Items from a data source

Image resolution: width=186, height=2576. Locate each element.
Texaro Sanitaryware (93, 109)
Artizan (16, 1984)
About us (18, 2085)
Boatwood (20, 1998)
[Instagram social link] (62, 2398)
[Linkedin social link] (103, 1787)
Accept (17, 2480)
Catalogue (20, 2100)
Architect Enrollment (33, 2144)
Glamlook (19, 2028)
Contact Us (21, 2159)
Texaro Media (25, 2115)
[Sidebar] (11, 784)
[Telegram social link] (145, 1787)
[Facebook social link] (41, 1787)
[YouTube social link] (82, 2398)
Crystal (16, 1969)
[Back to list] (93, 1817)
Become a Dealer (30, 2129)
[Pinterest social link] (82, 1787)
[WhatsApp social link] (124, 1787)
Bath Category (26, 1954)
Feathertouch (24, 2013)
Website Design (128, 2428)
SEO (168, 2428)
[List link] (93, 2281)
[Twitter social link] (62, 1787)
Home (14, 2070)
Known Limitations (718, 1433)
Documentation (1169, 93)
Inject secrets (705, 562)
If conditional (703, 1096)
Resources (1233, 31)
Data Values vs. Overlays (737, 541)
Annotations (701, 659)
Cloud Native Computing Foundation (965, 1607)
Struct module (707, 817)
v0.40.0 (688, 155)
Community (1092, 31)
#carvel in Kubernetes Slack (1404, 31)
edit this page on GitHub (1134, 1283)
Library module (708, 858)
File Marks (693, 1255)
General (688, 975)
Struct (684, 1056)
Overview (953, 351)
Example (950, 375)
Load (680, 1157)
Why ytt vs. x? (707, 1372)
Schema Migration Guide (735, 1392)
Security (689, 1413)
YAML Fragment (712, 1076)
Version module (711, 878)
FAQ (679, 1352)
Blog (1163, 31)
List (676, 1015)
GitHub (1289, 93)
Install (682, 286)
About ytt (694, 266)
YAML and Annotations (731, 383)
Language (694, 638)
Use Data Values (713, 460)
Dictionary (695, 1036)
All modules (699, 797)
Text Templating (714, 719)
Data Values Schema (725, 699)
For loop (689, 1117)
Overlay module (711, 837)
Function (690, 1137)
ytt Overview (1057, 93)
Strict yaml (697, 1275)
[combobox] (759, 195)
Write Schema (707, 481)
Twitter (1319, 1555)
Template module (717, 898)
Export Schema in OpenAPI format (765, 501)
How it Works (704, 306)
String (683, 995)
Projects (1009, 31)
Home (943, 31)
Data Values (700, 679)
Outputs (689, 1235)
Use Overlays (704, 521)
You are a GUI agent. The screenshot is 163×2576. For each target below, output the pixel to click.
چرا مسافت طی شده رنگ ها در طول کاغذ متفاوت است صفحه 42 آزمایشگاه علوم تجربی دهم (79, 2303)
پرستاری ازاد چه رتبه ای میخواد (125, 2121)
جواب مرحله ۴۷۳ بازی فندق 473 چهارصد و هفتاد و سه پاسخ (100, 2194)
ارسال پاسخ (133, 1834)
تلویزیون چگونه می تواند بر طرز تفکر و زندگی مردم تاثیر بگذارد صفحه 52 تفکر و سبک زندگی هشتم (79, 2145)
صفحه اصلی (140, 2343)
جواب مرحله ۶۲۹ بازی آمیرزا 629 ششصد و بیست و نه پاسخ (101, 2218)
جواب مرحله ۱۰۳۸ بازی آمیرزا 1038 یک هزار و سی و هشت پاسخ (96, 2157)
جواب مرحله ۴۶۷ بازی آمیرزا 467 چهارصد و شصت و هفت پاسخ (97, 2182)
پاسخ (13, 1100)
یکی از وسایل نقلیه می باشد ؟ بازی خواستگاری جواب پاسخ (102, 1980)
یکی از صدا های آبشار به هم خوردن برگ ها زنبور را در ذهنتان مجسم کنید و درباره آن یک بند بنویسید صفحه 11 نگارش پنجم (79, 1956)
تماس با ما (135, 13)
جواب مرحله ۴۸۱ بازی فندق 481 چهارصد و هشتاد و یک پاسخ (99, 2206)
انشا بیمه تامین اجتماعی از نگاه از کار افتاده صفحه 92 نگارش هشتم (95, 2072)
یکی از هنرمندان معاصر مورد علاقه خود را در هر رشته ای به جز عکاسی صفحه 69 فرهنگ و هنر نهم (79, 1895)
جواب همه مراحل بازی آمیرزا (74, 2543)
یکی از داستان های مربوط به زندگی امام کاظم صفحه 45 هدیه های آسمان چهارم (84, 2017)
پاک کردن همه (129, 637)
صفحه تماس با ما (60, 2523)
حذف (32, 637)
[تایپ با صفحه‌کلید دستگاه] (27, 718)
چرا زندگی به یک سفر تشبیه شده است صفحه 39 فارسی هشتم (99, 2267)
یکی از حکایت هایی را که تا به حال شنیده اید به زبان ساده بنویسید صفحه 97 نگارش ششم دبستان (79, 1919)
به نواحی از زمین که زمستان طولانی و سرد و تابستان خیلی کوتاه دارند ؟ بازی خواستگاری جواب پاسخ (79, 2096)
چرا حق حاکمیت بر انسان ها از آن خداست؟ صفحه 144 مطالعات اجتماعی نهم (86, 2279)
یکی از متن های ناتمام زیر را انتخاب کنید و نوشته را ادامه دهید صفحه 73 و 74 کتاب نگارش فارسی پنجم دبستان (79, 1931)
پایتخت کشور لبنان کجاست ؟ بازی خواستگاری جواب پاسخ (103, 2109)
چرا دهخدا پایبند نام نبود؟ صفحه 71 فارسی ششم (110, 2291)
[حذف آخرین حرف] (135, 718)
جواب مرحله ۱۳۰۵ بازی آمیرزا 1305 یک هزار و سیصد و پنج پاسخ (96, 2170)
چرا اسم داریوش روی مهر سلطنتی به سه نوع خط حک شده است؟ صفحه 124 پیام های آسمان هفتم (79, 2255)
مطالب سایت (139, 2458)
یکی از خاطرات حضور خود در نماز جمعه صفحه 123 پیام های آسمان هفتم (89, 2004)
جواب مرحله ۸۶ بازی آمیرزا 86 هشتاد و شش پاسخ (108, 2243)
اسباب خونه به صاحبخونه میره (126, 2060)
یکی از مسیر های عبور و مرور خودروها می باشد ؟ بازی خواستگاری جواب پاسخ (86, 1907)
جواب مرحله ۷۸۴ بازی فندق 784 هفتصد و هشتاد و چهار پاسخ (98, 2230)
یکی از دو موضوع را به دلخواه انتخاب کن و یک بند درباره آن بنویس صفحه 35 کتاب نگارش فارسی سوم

■ Exercise:
Please copy the lines in the records above between the one holding "جواب مرحله ۴۷۳" and the one holding "جواب مرحله ۶۲۹", inclusive, exactly and with no other line.

■ Answer section:
جواب مرحله ۴۷۳ بازی فندق 473 چهارصد و هفتاد و سه پاسخ (100, 2194)
ارسال پاسخ (133, 1834)
تلویزیون چگونه می تواند بر طرز تفکر و زندگی مردم تاثیر بگذارد صفحه 52 تفکر و سبک زندگی هشتم (79, 2145)
صفحه اصلی (140, 2343)
جواب مرحله ۶۲۹ بازی آمیرزا 629 ششصد و بیست و نه پاسخ (101, 2218)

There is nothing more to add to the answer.